> Required work: Please show each line of the rows below that contains the word "click", copying every such line in full.

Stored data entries
======
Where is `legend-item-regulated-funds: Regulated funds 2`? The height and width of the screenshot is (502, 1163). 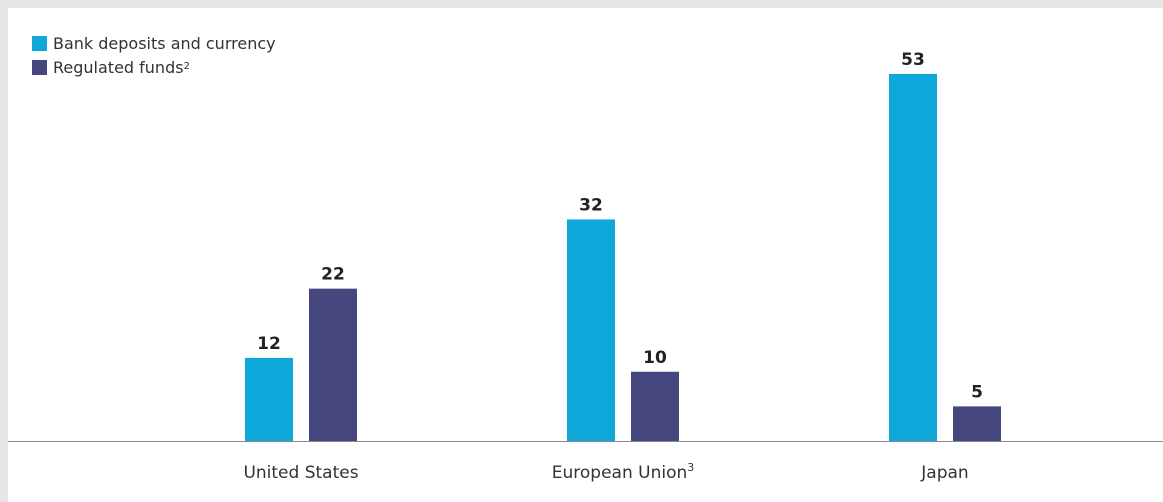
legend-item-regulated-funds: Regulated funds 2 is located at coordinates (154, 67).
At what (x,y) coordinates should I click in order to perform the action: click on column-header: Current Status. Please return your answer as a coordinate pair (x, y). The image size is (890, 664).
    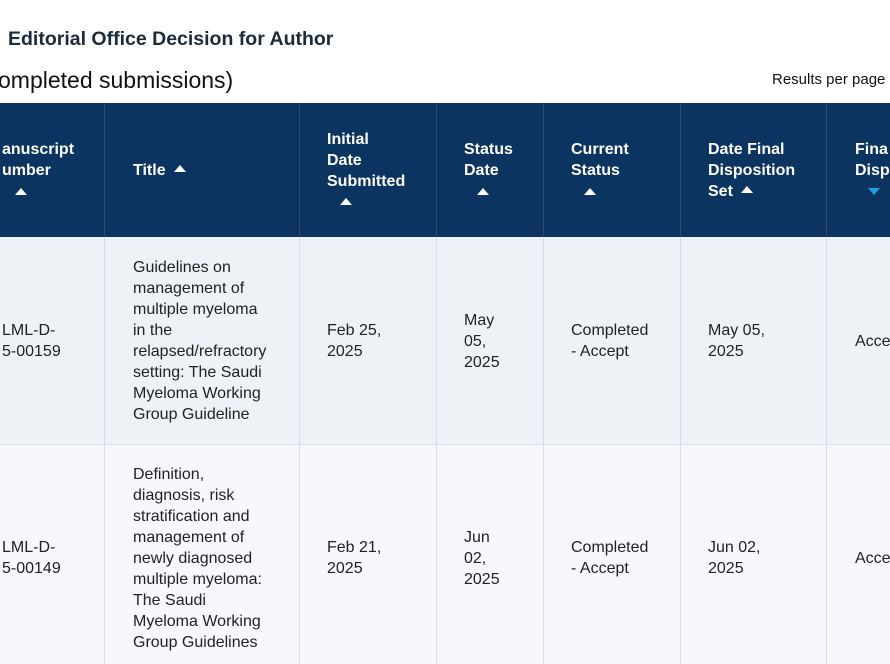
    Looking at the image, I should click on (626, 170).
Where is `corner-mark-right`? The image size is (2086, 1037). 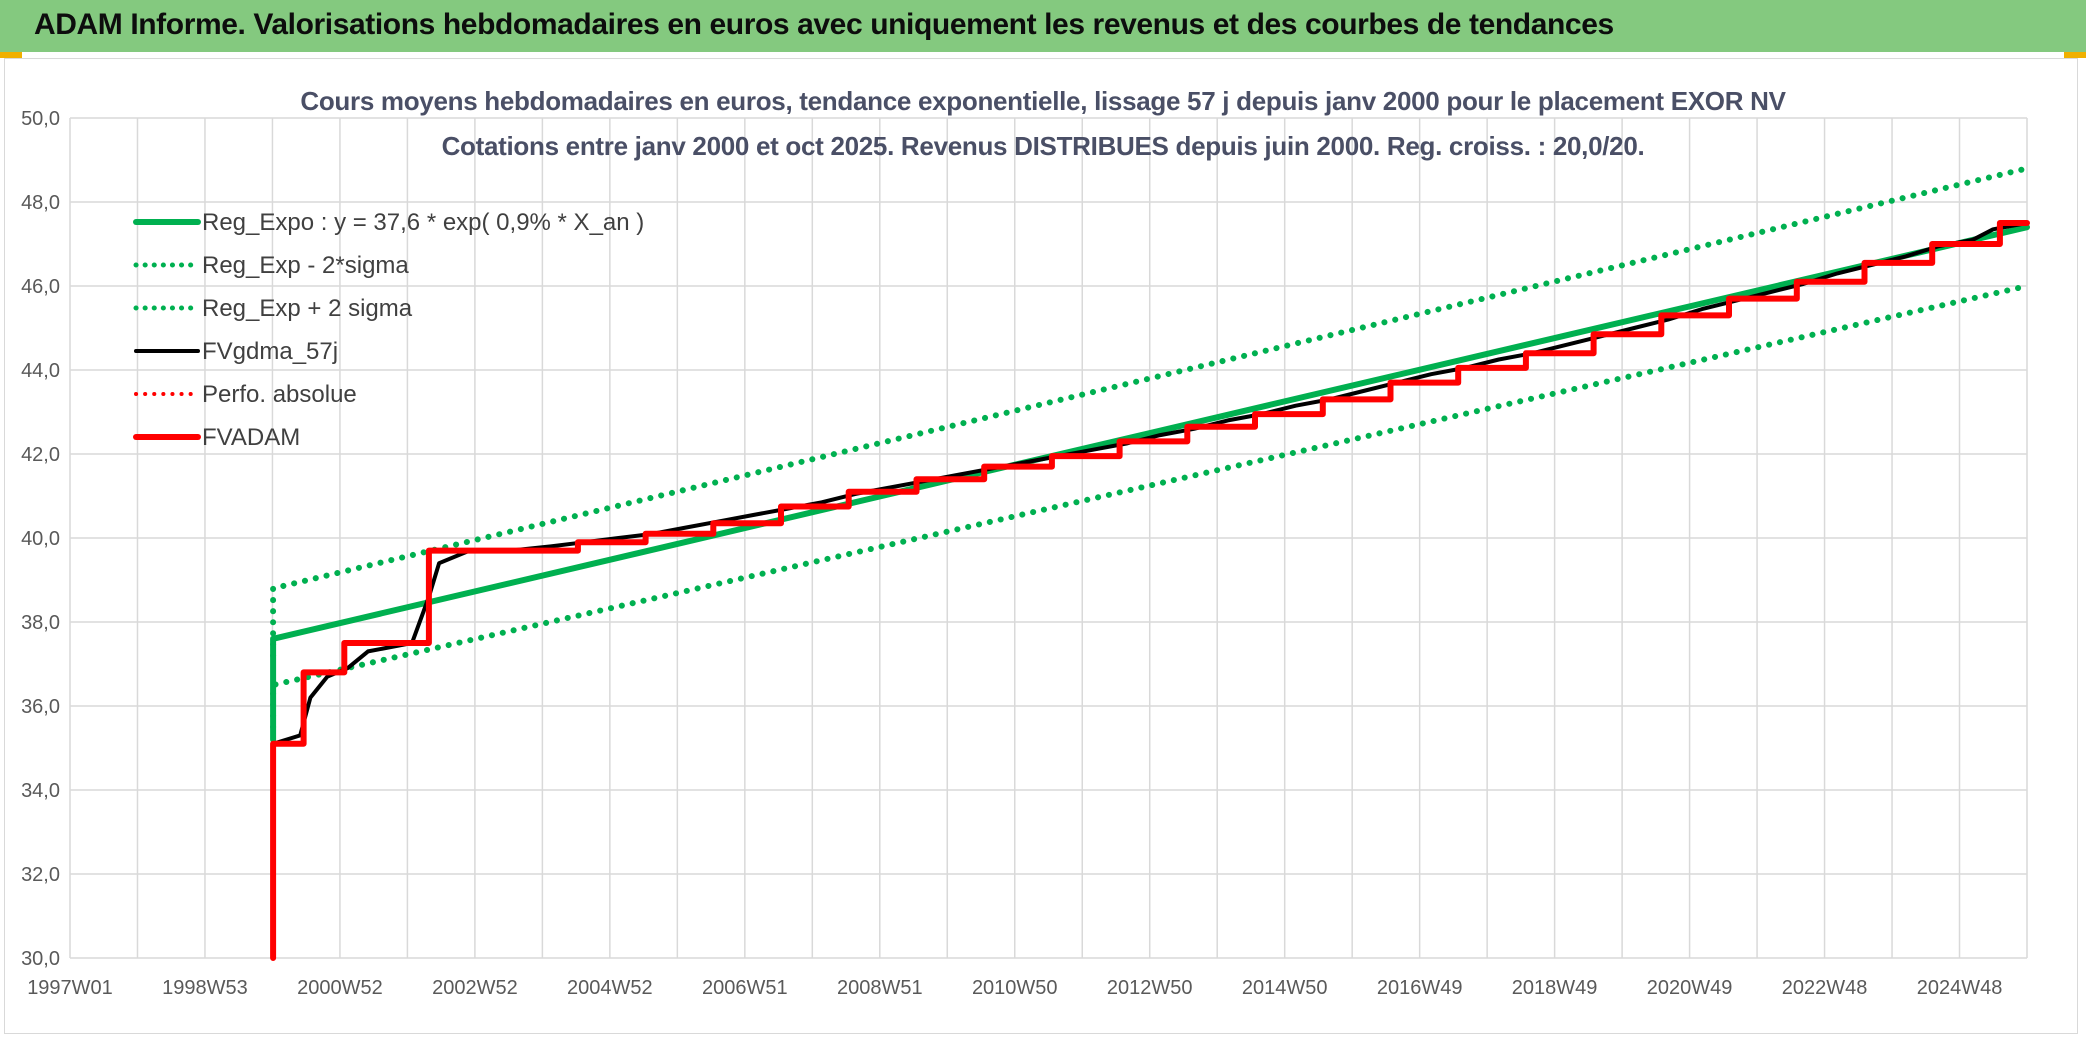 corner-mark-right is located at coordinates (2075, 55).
======
> Answer below:
At what (x,y) coordinates should I click in order to perform the action: click on column-header: Current Status. Please return your answer as a coordinate pair (x, y). The image size is (890, 664).
    Looking at the image, I should click on (626, 170).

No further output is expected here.